A U.S. District Court judge in Boston dismissed some claims but allowed other claims to stand against Fidelity Investments, opening the path for a trial based on an ERISA complaint by former participants of the company's 401(k) plan.
U.S. District Judge William G. Young issued an opinion March 27 granting parts of Fidelity's request to dismiss the complaint but agreeing with plaintiffs that they had met the legal requirements with other parts of the lawsuit, Moitoso et al. vs. FMR LLC et al.
The plaintiffs sued parent company FMR LLC, Fidelity affiliates and plan fiduciaries in October 2018 claiming they "failed to manage the plan in a prudent and loyal manner" in violation of ERISA guidelines. They amended their complaint three times.
They maintained that Fidelity's plan was filled with proprietary investments and that plan fiduciaries didn't investigate whether other investments would be less expensive and better performing. The plan's offering of many proprietary products represented a "failure to engage in a meaningful process of monitoring the plan's investment options to ensure that they remained prudent," their complaint said.

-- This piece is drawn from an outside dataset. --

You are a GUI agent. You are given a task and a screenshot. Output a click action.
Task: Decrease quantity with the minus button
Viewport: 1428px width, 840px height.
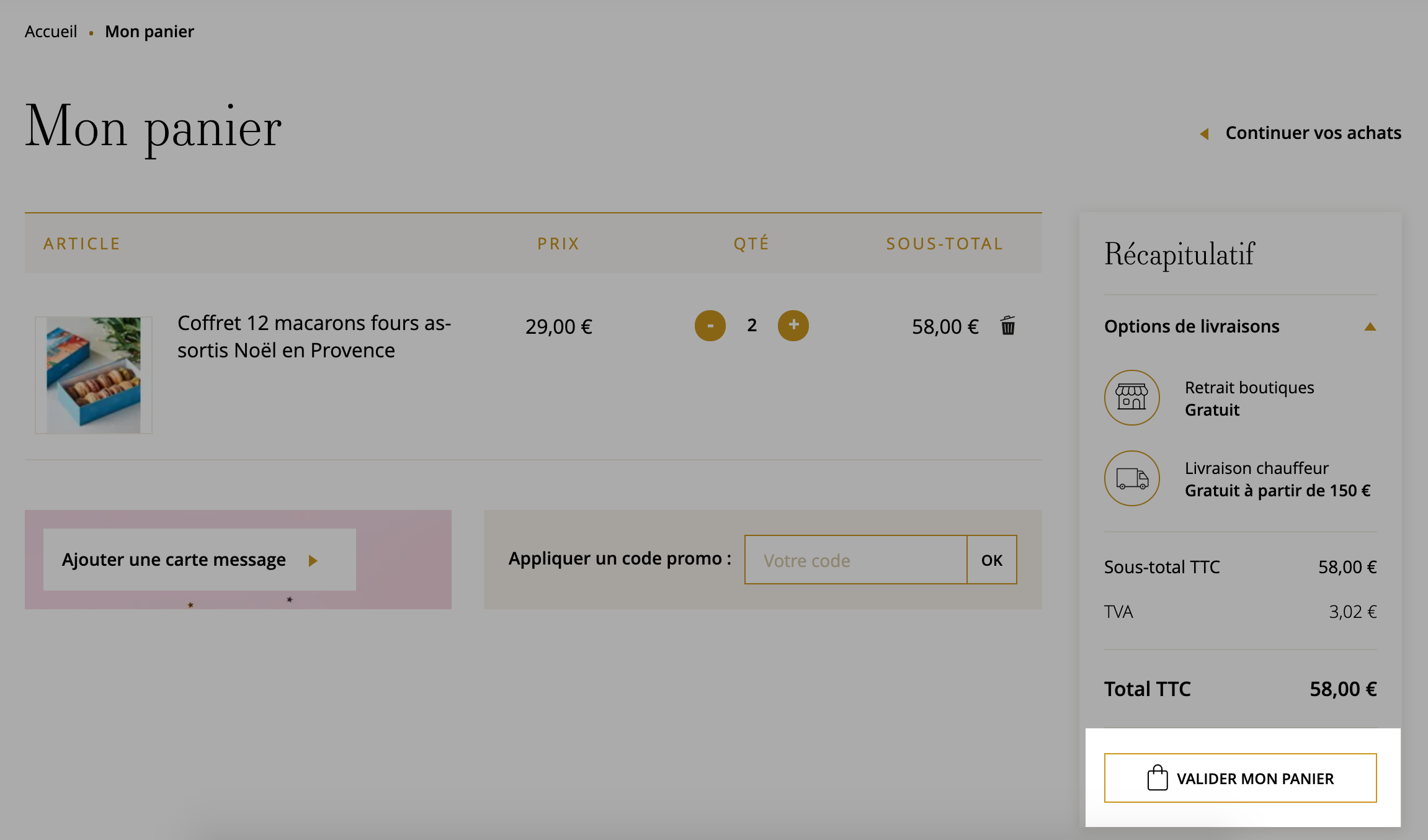710,326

In seeking dismissal, Fidelity argued the plaintiffs filed the suit too late to meet ERISA guidelines, that the defendants didn't violate ERISA and that the lawsuit is relitigating another case that was settled in October 2014. In that settlement, Fidelity agreed to pay $12 million, make changes to its plan and admitted no wrongdoing. All named plaintiffs in this case also were members of the settlement class in the previous case, according to court documents.
The Moitoso case is unrelated to another lawsuit against Fidelity, called In Re Fidelity ERISA Fee Litigation, which was dismissed by a U.S. District Court in Boston on Feb. 14. This represented the consolidation of at least four lawsuits filed by participants or former participants from several defined contribution plans against Fidelity in its role as a record keeper. The claims were similar. No sponsor was named as a defendant.
The plaintiffs in the In Re Fidelity case alleged that Fidelity was charging "secret fees" and offering a "kickback" to managers of competing firms whose investments are offered through the Fidelity FundsNetwork, an open architecture investment platform. The case was dismissed because U.S. District Judge Leo T. Sorkin said Fidelity wasn't a fiduciary.
In the Moitoso case, Mr. Young wrote that Fidelity "has breached its duty of prudence by failing to monitor its mutual fund investments and by failing to monitor record keeping expenses."
However, he rejected plaintiffs' argument that Fidelity fiduciaries violated their ERISA duties by failing to investigate alternatives to those mutual funds "because a prudent fiduciary would not be required to conduct those specific investigations."
Mr. Young also dismissed the allegation that Fidelity engaged in prohibited transactions. "At trial, the plaintiffs will bear the burden of proving the extent of any losses (due to the breach of duty to monitor), and Fidelity will bear the burden of proving that any losses to the Plan were not caused by the lack of monitoring," he wrote.
Fidelity Retirement Savings Plan, Boston, had $16.1 billion in assets as of Dec. 31, 2018, according to the latest Form 5500.